# Thread: Probability- Geometric Prob. Distribution

1. ## Probability- Geometric Prob. Distribution

If Y has a geometric distribution with success probability p, show that

P(Y= an odd integer)= p/(1-q^2)

Thanks.

2. Originally Posted by fulltwist8
If Y has a geometric distribution with success probability p, show that

P(Y= an odd integer)= p/(1-q^2)

Thanks.
What's q? What event constitutes a success?

3. That IS exactly as it's stated in the book. q=1-p. it doesn't say what constitutes a success.

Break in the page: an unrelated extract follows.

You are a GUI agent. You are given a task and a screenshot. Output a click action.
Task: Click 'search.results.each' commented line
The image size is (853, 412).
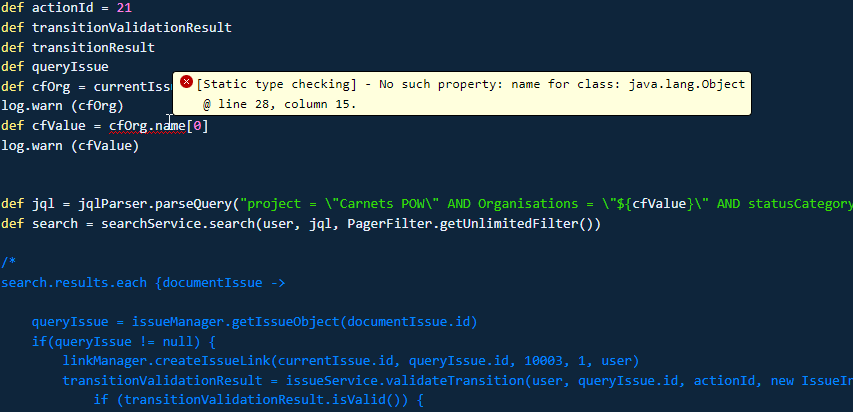(74, 283)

4. Originally Posted by fulltwist8
That IS exactly as it's stated in the book. q=1-p. it doesn't say what constitutes a success.
Without knowing what event constitutes a success, the question makes no sense - to me, anyway. It's very .... odd (ha ha) - to me, anyway - that the question would not define it. And it doesn't even define the random variable Y .....

By the way, if you make what would seem the obvious assumption that success is getting an odd number, then the probability of getting an odd number eventually is going to be 1, I'd have thought (unless p = 0) ......

Are you sure there's not some lead in, some introduction, some broader context ...... to the question. Because as is, the question is

5. Originally Posted by fulltwist8
If Y has a geometric distribution with success probability p, show that

P(Y= an odd integer)= p/(1-q^2)

Thanks.
I am trying to do the same question, have you had any success?

6. Originally Posted by fulltwist8
If Y has a geometric distribution with success probability p, show that

P(Y= an odd integer)= p/(1-q^2)
In a geometric probability distribution, the probability of needing k attempts to get a success is $q^{k-1}p$. If you add these probabilities for all odd values of k then you get $p+q^2p+q^4p+q^6p+\ldots$. This is a simple geometric series which you ought to be able to sum.